Fika sepertinya hendak mengejar, tapi malah keduluan karena Andi dan seorang gadis yang ia lihat bersama dengan anak itu sudah naik ke lantai atas. Namun, Fika tetap mengikuti. Ia juga ikut naik ke lantai atas, melewati Jean yang hanya menatap dirinya yang berlalu. Ada rasa penasaran yang mengerubungi diri Fika lantaran ia seperti mengenali punggung gadis yang bersama dengan Andi tadi.
Fika terus mengikuti dan ia sangat tahu kalau Andi barusan pasti hendak menuju ke kamarnya. Entah cuma perasaannya saja atau bukan, tapi Fika benar-benar merasa kalau gadis itu adalah orang yang sangat dikenali olehnya.
Saat tiba di kamar Andi, pintu tersebut sudah tertutup karena sang pemilik telah berada di dalam. Fika tidak langsung membuka ataupun sekedar mengetuk pintu tersebut, ia menempelkan telinganya pada dataran dinding pintu bermaksud menguping pembicaraan di dalam. Dirasanya tidak mendengar apa-apa, gadis itu hendak mengetuk pintu.
Crekkk
Bersamaan dengan apa yang hendak ia lakukan, pintu tersebut ternyata juga sedang dibuka dari dalam.

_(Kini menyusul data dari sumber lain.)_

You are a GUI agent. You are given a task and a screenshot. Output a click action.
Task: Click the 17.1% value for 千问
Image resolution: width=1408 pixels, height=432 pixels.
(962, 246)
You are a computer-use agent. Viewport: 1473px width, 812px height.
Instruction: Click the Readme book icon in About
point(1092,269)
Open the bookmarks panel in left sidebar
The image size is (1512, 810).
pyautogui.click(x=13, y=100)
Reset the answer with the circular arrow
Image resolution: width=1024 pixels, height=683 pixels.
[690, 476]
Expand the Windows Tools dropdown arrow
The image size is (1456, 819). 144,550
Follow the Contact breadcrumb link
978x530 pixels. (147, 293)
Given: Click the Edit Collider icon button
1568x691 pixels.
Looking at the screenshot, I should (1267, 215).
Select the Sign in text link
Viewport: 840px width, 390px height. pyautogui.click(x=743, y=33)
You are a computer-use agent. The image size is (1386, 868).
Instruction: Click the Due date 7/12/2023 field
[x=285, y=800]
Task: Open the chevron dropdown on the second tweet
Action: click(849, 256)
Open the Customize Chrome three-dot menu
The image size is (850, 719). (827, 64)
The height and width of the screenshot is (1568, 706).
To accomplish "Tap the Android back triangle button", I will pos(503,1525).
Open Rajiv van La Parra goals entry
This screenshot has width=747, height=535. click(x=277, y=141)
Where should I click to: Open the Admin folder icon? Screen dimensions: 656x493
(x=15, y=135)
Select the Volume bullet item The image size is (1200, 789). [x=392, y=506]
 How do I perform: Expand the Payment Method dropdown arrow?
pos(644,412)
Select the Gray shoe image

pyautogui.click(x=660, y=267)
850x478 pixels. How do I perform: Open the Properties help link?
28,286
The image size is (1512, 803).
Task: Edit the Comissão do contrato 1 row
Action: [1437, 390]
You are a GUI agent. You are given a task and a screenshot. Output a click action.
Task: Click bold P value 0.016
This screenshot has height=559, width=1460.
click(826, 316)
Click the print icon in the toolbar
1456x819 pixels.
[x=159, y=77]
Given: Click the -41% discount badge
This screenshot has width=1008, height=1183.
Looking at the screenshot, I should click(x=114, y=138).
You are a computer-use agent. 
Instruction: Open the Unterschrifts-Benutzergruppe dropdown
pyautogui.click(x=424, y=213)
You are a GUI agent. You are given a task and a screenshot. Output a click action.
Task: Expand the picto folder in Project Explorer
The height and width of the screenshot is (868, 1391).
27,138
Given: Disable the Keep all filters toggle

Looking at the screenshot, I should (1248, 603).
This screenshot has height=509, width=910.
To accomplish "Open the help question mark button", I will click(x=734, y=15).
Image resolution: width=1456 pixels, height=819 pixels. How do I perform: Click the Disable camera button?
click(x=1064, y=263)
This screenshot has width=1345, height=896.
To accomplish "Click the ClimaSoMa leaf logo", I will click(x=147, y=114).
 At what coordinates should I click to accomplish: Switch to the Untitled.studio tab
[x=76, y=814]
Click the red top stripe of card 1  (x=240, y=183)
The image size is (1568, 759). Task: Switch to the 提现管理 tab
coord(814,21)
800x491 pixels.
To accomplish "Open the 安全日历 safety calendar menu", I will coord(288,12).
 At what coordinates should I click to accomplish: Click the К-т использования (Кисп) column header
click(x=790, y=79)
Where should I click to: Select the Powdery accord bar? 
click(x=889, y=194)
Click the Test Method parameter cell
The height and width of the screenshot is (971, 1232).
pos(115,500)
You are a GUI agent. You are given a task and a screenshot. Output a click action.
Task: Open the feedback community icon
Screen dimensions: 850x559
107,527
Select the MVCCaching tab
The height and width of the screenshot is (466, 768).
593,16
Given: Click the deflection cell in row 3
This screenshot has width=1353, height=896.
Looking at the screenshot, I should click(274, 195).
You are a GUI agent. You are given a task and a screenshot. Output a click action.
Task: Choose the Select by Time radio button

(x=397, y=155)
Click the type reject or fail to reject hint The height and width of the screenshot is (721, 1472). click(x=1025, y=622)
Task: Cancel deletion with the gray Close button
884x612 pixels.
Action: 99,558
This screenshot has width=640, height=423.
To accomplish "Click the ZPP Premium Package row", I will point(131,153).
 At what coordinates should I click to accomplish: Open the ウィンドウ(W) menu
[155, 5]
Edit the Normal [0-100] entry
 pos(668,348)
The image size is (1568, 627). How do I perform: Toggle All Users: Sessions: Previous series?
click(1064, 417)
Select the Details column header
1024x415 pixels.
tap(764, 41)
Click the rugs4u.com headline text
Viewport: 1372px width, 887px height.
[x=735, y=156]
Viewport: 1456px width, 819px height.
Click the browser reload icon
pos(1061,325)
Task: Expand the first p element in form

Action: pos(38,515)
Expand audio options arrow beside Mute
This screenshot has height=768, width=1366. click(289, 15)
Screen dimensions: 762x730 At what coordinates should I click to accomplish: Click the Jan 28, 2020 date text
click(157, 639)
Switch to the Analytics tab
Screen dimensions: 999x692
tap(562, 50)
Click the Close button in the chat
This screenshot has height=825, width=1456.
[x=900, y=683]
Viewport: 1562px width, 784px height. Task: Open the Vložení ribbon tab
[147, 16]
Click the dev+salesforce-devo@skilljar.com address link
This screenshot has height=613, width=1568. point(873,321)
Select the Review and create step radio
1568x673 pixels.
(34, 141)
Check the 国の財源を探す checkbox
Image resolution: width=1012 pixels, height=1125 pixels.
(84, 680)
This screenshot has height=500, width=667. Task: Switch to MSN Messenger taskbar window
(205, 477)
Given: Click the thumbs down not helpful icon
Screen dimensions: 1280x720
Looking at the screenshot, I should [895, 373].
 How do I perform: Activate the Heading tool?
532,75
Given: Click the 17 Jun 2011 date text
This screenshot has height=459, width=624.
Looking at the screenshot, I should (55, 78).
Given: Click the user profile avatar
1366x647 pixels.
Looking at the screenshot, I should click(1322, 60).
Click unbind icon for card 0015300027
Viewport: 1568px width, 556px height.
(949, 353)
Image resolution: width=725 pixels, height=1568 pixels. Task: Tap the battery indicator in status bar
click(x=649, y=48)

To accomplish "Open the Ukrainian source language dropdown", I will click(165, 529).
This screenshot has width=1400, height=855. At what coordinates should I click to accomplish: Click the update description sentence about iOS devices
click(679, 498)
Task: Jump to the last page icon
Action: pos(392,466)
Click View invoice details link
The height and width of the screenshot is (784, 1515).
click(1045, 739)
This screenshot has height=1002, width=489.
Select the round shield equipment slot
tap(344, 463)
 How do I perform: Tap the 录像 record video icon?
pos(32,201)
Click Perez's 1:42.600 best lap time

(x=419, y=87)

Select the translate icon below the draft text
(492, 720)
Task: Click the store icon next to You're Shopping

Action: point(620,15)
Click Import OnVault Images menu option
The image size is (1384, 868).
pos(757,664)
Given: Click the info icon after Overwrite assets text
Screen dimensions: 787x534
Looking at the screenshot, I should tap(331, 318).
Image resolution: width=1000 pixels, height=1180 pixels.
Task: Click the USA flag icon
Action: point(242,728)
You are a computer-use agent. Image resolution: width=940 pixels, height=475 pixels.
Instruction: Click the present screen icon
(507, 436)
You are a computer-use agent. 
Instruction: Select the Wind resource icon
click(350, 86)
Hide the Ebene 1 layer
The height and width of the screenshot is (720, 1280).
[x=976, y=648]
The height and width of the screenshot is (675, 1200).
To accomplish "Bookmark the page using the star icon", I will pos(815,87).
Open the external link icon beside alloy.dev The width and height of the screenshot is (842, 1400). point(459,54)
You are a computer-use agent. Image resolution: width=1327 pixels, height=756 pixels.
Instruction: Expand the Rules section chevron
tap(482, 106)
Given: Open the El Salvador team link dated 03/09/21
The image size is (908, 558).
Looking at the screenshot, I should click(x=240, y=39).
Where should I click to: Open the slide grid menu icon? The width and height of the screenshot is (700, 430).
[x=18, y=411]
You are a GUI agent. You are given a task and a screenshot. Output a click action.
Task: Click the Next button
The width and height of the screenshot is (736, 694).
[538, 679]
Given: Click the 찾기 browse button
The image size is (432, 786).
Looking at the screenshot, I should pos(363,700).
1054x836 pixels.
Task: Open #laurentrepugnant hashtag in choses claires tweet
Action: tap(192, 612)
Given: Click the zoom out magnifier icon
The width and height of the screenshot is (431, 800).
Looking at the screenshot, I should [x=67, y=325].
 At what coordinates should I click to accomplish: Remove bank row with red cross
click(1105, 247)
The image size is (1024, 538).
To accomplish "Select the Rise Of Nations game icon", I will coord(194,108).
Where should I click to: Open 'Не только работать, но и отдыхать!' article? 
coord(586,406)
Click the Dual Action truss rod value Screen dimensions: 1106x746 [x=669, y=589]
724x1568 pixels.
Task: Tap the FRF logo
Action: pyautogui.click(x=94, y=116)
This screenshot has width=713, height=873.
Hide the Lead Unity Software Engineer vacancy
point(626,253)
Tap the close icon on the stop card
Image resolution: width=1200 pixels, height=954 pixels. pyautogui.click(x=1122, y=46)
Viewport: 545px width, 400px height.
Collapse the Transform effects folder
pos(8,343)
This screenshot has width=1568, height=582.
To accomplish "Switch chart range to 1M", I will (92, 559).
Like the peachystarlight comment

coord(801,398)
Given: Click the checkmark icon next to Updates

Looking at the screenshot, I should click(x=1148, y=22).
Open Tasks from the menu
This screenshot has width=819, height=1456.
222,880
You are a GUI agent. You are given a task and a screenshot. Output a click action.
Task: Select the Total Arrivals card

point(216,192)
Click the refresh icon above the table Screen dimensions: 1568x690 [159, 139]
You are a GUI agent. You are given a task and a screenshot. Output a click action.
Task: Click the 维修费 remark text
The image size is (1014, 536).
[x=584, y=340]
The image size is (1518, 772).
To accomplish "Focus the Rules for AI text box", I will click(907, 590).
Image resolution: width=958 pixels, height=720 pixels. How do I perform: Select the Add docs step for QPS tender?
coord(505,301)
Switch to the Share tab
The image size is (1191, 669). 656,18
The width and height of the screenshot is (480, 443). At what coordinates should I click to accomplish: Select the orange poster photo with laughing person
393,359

"Lohh ... Shania?" panggil Fika yang lumayan terkejut, melihat sosok Shania lah yang telah membukakan pintu itu.
"Fi-Fika?" Shania tidak kalah terkejut, ia Seketika membulatkan bola matanya lebar-lebar, tidak pernah menduga akan bertemu dengan sahabat terbaiknya di sini, di rumah Jean? OMG siapa yang akan tahu coba?
"Shania," kata Fika lagi tapi kali ini ia langsung menghamburkan pelukannya kepada gadis itu. Ia teramat rindu pada sahabatnya yang sudah beberapa minggu ini kehilangan kabar. Butiran bening tidak luput menyertai tangis harunya. Sementara itu, Shania langsung menutup pintu kamar Andi agar anak itu tidak mendengarkan pembicaraan mereka berdua.
"Gimana Lo bisa ada di sini?" tanya Shania kemudian, tidak lupa ia juga membalas pelukan Fika dengan mengelus lembut punggung belakang gadis itu.
"Seharusnya gua yang nanya kayak gitu," ujar Fika. Ia sama sekali tidak mau melepaskan pelukannya itu, malahan ia semakin mempereratnya sampai membuat Shania hampir kehabisan napas.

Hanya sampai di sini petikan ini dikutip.